Poupées en faire-valoir
Une des cartes maîtresses de la XFL reste ses cheerleaders. "Je vous mentirais en disant que la sélection s’est faite uniquement sur la base de la personnalité, avoue DeVito. C’est surtout la beauté et les vêtements sexy qui sont importants. Si des gens sont offusqués, tant pis pour eux. Selon moi, il n’y a rien de mal là-dedans, car les belles femmes attirent les hommes." Par exemple, la XFL a engagé comme cheerleader la Playmate 1998 de Playboy, Karen Mc Dougal!
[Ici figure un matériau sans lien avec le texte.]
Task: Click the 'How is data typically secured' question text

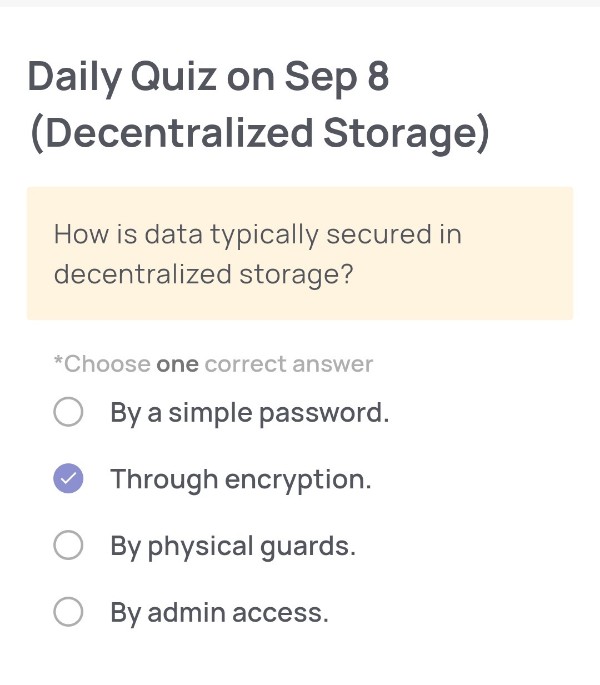Action: pos(257,235)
Alors que la NFL interdit les liaisons entre les joueurs et les cheerleaders, la XFL les encourage fortement. "L’interdiction de ces liaisons est le règlement le plus absurde de tous, a affirmé Vince MacMahon, président de WWF, en entrevue au magazine sportif ESPN. C’est anti-américain. Oui, nos cheerleaders sortiront avec les joueurs. Oui, elles seront de super nanas. On en aura trois ou quatre pour entourer les commentateurs, ça fera de belles images."
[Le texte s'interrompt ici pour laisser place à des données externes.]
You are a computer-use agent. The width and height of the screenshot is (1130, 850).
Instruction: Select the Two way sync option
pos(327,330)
Avec de tels changements, et un salaire moyen de 45 000 $ US pour 10 matchs, la XFL a de quoi remuer les ardeurs de plusieurs joueurs de football en puissance. Plus de 2000 joueurs ont d’ailleurs tenté leur chance afin d’être repêchés par une équipe de la XFL. Quatorze anciens joueurs de la Ligue canadienne de football, une ligue qui a même reçu une offre d’achat de la XFL il y a deux ans, ont été sélectionnés au repêchage, et quelques membres du personnel entraîneur ont été mis sous contrat par le nouveau circuit. "Cette ligue ne nous inquiète pas, c’est une concurrence comme il y en a eu d’autres, affirme Louis-Philippe Dorais, directeur des communications aux Alouettes de Montréal. La XFL a une philosophie particulière du football. Reste à voir jusqu’où ils iront."
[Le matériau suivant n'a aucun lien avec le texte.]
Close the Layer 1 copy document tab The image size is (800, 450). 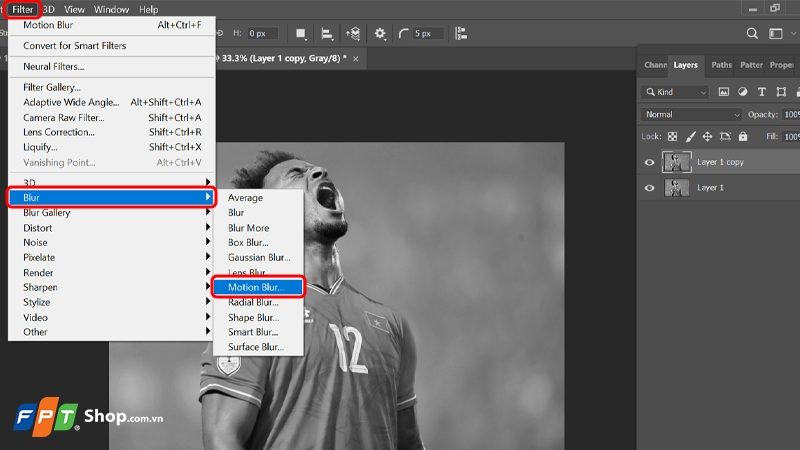(357, 59)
Le mystère subsiste quant à savoir si la XFL connaîtra ou non un franc succès. "L’effet de curiosité attirera bien des amateurs au début, affirme Richard Lapchick. Après tout, aux États-Unis, tout le monde du sport ne parle que de ça. Donc, je pense que la XFL aura son auditoire fidèle comme la WWF a le sien. Mais les amateurs de football traditionnel ne se laisseront pas séduire."
La résistance s’organise
La XFL fait craindre le pire à plusieurs groupes de citoyens aux États-Unis. La National Coalition Against Violent Athletes de Littleton, au Colorado, est en tête de liste. Selon Kathy Redmond, sa fondatrice, la XFL dénature l’image du sport. "Ce sera un show comme la WWF, affirme-t-elle. La XFL existe pour vendre des nanas et vanter l’agressivité. La compétition n’est qu’un prétexte pour le faire." Pour elle, la XFL n’est ni plus ni moins que synonyme de violence et de sexisme. "Les règlements augmentent la violence et en font odieusement la promotion, indique-t-elle. De plus, cette ligue traite mal les femmes, les cheerleaders. C’est comme si elles étaient des objets pour le plaisir des yeux des hommes. Quel stéréotype!" Comme bon nombre de militants aux États-Unis, Kathy Redmond n’a pas l’intention de laisser la XFL évoluer sans critique. "J’attends les premières parties, afin de savoir de quoi on parle, et nous agirons rapidement, assure-t-elle. Nous lancerons des pétitions et des campagnes de boycottage. Je pense que beaucoup de gens nous appuieront. Un tel exemple de violence ne peut pas durer."